Is it even possible for freefall terminal velocity to be supersonic?
One thing I always giggle at in movies is when a falling bomb makes the descending whistle noise. It’s completely backwards, if you think about it- the sound should doppler shift the opposite way.
A bomb dropped from a plane would only make that descending (high-to-low pitch) sound from the point of view of someone on the plane. Someone on the ground would hear the bomb whistle low-to-high.
I have heard of some very heavy, deep-penetrator bombs that supposedly have a supersonic terminal velocity, but I couldn’t find anything that I would consider conclusive. (some forums, a few pics with opinions/statements, nothing official or authoritative)
<<Edited to add: I am assuming we’re all talking about the earth here, and not some other planet with a thinner atmosphere or plasma jets in an astronomical event, etc.>>
I think a lot of what we think bombs sound like come from Bugs Bunny, so take that with a grain of salt.
V-1 rockets did make a really loud noise, though. It often stopped before it hit, because (I might remember this incorrectly) early in their development the engine often ran out before it was supposed to, but later on they’d figured them out so they hit under power.
The V-1’s had a small propeller in its nose which was turned by the air that the V-1 was moving through. This propeller turned a counting device, which was how the V-1 measured how far it had gone. When it had reached its target distance according to this counter, the V-1’s control system would throw it into a steep dive. This steep dive tended to make the fuel stop flowing to the engine, so the engine would cut out at that point.
Later V-1’s fixed this problem and dove under full power.
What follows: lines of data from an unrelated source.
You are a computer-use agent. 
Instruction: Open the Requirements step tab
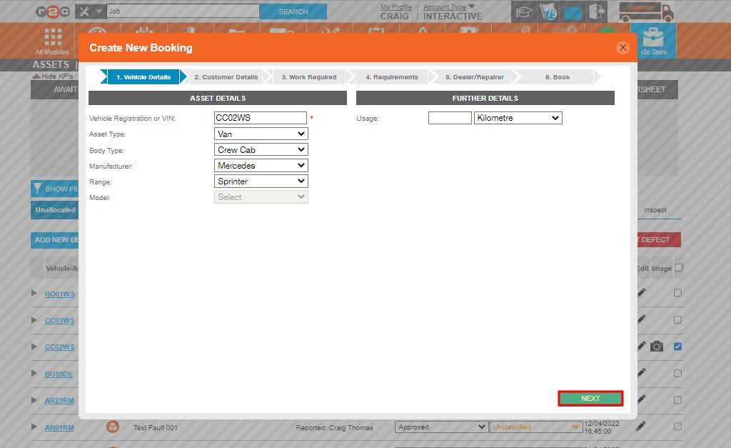coord(391,76)
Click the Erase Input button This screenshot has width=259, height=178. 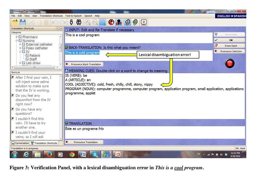coord(229,46)
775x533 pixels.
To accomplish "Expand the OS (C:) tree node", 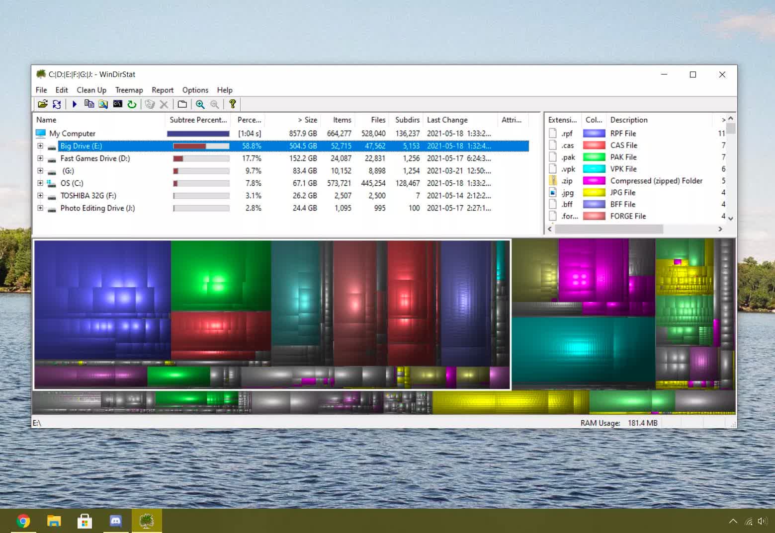I will click(x=40, y=183).
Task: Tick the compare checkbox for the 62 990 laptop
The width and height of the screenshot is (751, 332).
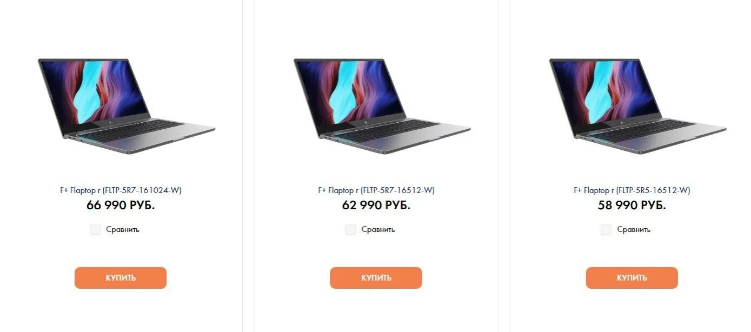Action: point(351,229)
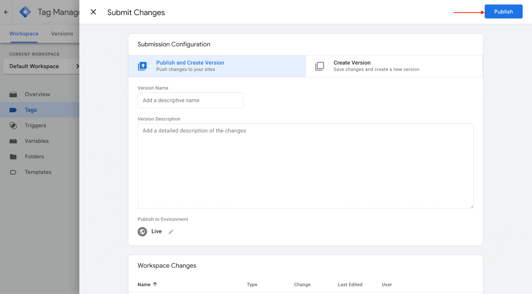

I don’t think the high-to-low is because it’s approaching you. It’s because it’s going from “toward you” to “over your head” or “parallel to you”. If you intend to catch it on the fly (thus putting the artillery gunner “out” :p), then you’d hear a low-to high. But if you’re alive to tell the tale, it’s still high-to-low, just like a speeding 18-wheeler.
There was a bomb developed for the Gulf War (I or II?) which was designed to take the deeply buried bunkers used by the Iraqi high command. It had to go through 50 feet of dirt or gravel then a few feet of reinforced concrete. According to Time Magazine, some wag at the munitions plant even painted the name on it, “The Saddamizer”. It had a time delay fuse, a nose cone that was 25 feet of solid steel and was dropped from 50,000 feet. I wonder if that hit supersonic speeds?
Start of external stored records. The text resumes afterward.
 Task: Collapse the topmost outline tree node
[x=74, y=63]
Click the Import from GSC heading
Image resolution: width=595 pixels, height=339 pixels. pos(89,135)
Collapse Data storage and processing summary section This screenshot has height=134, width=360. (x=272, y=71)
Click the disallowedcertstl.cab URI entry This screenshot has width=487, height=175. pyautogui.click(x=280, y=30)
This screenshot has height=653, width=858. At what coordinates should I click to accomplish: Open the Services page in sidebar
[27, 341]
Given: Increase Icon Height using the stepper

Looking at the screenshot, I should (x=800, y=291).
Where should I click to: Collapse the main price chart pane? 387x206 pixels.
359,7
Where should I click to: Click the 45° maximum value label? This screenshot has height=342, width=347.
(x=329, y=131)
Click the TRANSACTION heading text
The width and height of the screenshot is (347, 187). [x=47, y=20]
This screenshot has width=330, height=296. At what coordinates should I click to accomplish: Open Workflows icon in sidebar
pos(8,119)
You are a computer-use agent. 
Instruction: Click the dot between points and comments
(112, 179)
The V1 was a pulse-jet, which apparently are VERY noisy; also called a buzz-bomb. They were subsonic, and the time to panic from what I read was when the noise stopped. What I read was that they ran out of fuel. George Orwell describes setting up lawn chairs on the hill at Hampstead Heath in north London to watch them coming in over London;I thought he said the sound stopped before they dived. You could see them flying in, the noise stopped, then they dived and where they hit a big explosion happened.
The V2’s OTOH, were parabolic flight rockets much faster than sound. When they first began to hit with no warning, the authorities blamed random explosions on gas mains. Some wags started calling the V2’s “flying gas mains”.
On the contrary, your link explicitly states that the peak speed attained in those jumps was “614 miles an hour, nine-tenths the speed of sound at my altitude.”
Fuzzy memory - but weren’t there some ‘dropped’ bombs that employed a propeller like that? Or maybe it was one of the atomic bombs, that they wanted to detonate before it hit the ground?
Some types of bomb fuses had/have (sorry, it’s been many years since I was current) a vane that can be confused as a propeller. It’s purpose is counting revolutions before it’s armed, to let the bomb fall a safe distance from the aircraft.
Many dropped bombs had similar sorts of things. They were usually used to arm the bomb, not detonate it. The mechanism would prevent the firing pin from striking the bomb’s detonator until the propeller had rotated a certain number of times. This prevented the bomb from accidentally blowing up too close to the plane that dropped it.